# WHAT IS BEING ASKED
Of all the lines in the entries below, give again exactly those starting at the line containing "Select the 30.5CM | 12IN bust cell" and ending at the line containing "Click the edit", both ends included, and no others.

#### INPUT FOR THIS TASK

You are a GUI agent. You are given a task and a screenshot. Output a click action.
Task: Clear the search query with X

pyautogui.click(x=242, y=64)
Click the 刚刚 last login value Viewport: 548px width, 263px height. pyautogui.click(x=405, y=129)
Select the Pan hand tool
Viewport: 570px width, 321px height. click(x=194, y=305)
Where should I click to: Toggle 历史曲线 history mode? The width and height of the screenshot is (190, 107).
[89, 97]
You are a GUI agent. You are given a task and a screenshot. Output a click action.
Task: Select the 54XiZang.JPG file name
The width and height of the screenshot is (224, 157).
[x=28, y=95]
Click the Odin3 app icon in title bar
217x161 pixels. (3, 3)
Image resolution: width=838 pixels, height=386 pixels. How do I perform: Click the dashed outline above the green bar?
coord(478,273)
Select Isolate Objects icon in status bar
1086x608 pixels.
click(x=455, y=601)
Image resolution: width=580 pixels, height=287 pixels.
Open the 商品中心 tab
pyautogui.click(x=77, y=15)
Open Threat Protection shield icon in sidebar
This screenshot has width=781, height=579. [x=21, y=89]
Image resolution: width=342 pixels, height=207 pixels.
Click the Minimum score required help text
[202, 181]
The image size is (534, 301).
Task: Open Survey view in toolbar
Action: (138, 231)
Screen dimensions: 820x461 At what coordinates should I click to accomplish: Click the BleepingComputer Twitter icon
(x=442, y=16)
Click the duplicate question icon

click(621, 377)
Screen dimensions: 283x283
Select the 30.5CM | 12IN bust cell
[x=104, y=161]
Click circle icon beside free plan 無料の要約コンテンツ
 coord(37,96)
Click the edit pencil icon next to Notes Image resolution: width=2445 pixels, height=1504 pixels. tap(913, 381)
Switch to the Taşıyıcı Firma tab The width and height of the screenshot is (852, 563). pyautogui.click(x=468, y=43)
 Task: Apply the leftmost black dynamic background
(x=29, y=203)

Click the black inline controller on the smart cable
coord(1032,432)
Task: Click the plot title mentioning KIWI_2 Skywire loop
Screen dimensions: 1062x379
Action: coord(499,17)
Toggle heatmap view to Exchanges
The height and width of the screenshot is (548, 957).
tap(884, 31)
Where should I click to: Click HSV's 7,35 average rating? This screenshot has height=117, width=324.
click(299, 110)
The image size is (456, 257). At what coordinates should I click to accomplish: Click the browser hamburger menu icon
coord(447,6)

########

# WRITTEN SOLUTION
Select the 30.5CM | 12IN bust cell
[x=104, y=161]
Click circle icon beside free plan 無料の要約コンテンツ
 coord(37,96)
Click the edit pencil icon next to Notes Image resolution: width=2445 pixels, height=1504 pixels. tap(913, 381)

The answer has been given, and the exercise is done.